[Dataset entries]
* BEGIN *

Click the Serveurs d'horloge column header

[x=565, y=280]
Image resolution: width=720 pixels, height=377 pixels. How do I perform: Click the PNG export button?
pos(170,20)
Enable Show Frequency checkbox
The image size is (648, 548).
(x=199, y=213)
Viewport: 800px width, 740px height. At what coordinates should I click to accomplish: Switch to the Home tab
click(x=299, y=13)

* END *
* BEGIN *

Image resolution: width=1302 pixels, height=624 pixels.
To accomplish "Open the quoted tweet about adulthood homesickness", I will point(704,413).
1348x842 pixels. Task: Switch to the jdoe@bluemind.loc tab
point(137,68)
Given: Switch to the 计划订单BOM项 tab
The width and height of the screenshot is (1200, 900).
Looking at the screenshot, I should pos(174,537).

* END *
* BEGIN *

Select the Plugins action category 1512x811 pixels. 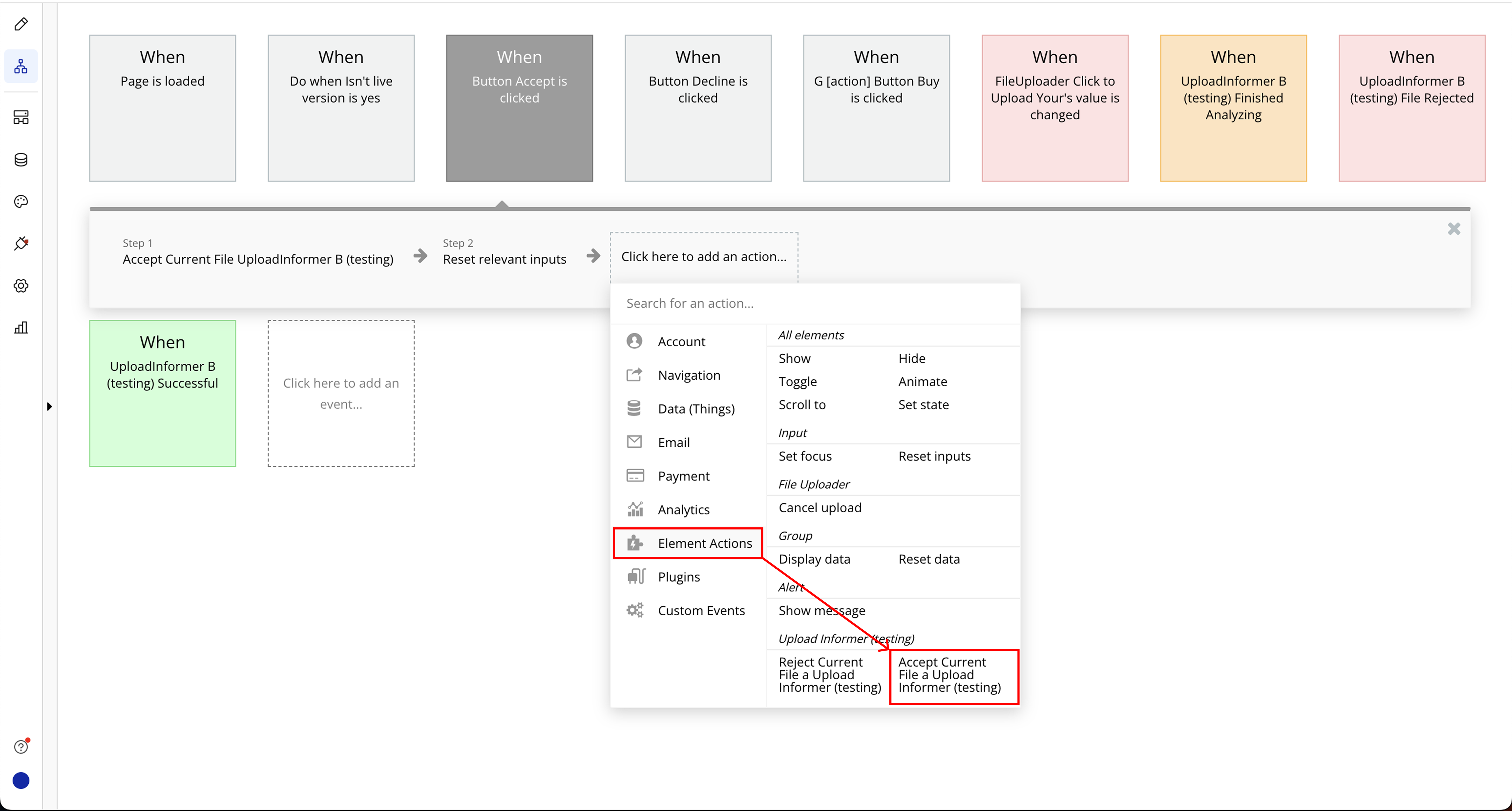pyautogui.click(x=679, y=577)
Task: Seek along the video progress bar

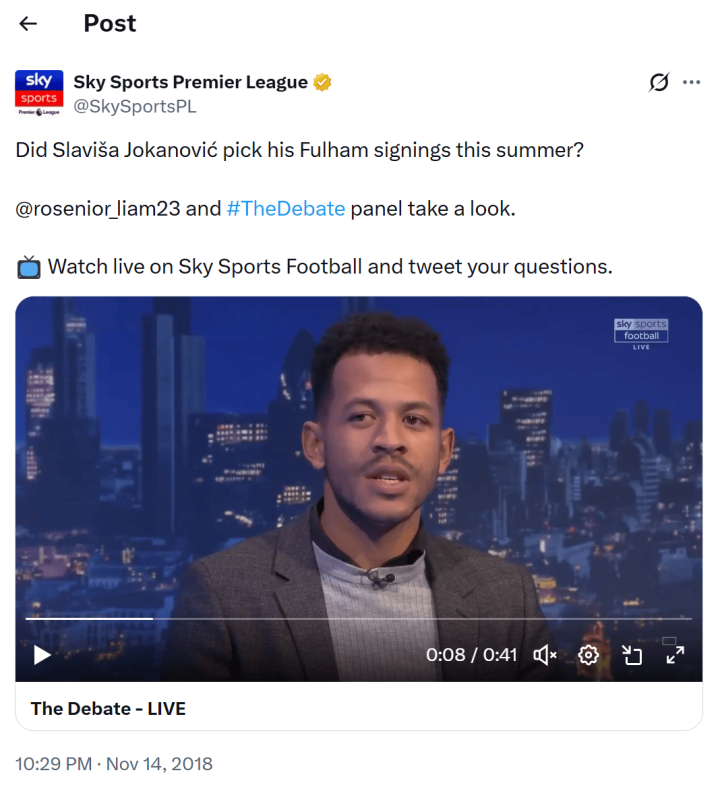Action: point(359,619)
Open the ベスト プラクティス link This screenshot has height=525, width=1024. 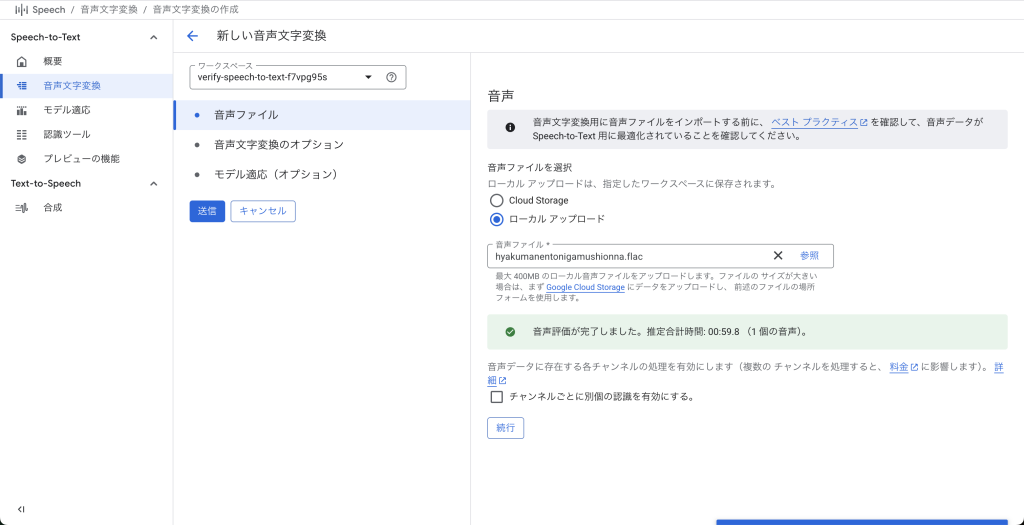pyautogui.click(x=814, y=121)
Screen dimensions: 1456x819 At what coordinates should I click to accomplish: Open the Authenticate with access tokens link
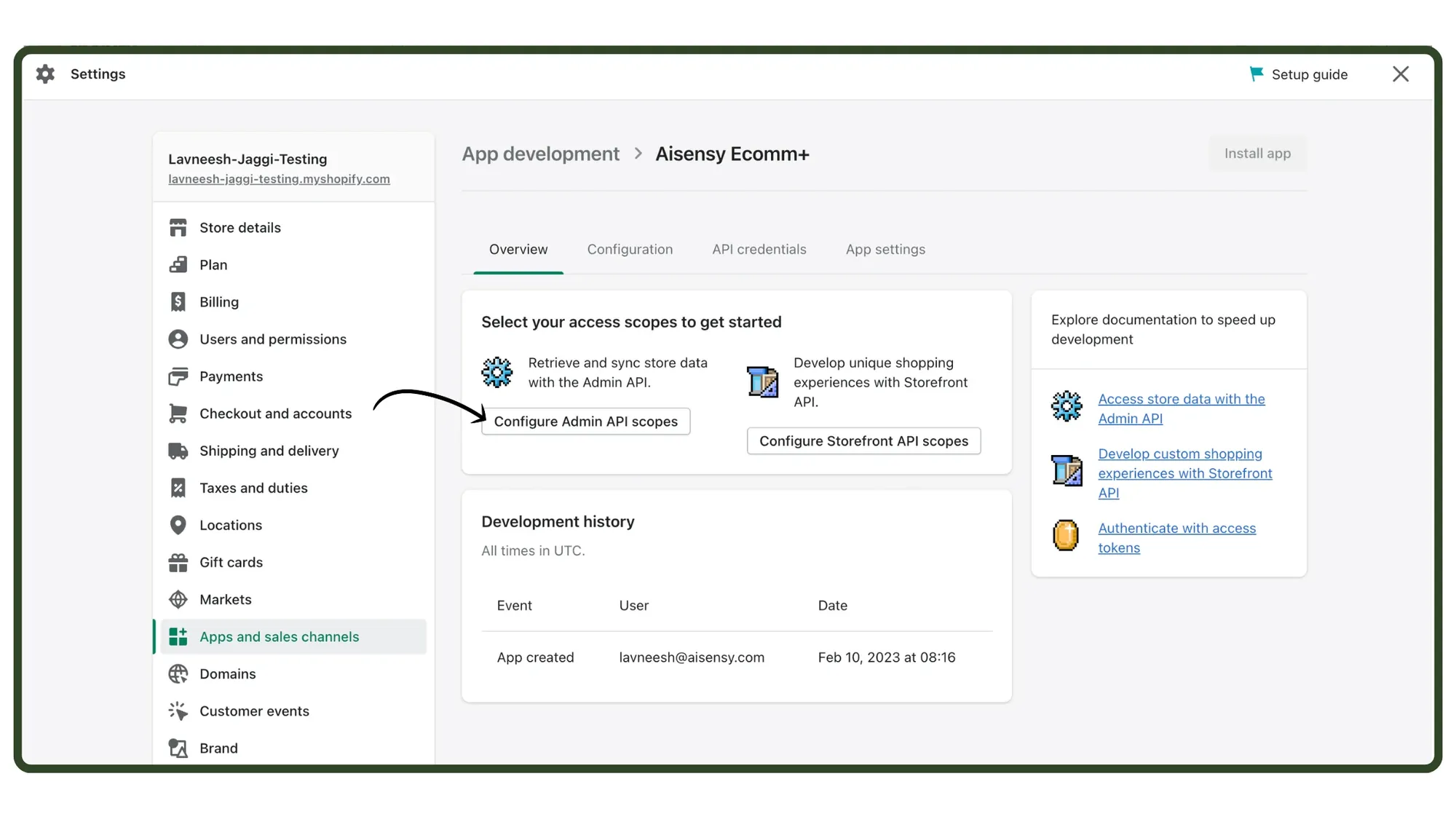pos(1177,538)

* END *

Reproduce the listing from the line holding "Click the Serveurs d'horloge column header" through the line holding "click(x=299, y=13)", inclusive, changing "PNG" to "SVG" and keeping everything else the same.

* Exercise response *
Click the Serveurs d'horloge column header

[x=565, y=280]
Image resolution: width=720 pixels, height=377 pixels. How do I perform: Click the SVG export button?
pos(170,20)
Enable Show Frequency checkbox
The image size is (648, 548).
(x=199, y=213)
Viewport: 800px width, 740px height. At what coordinates should I click to accomplish: Switch to the Home tab
click(x=299, y=13)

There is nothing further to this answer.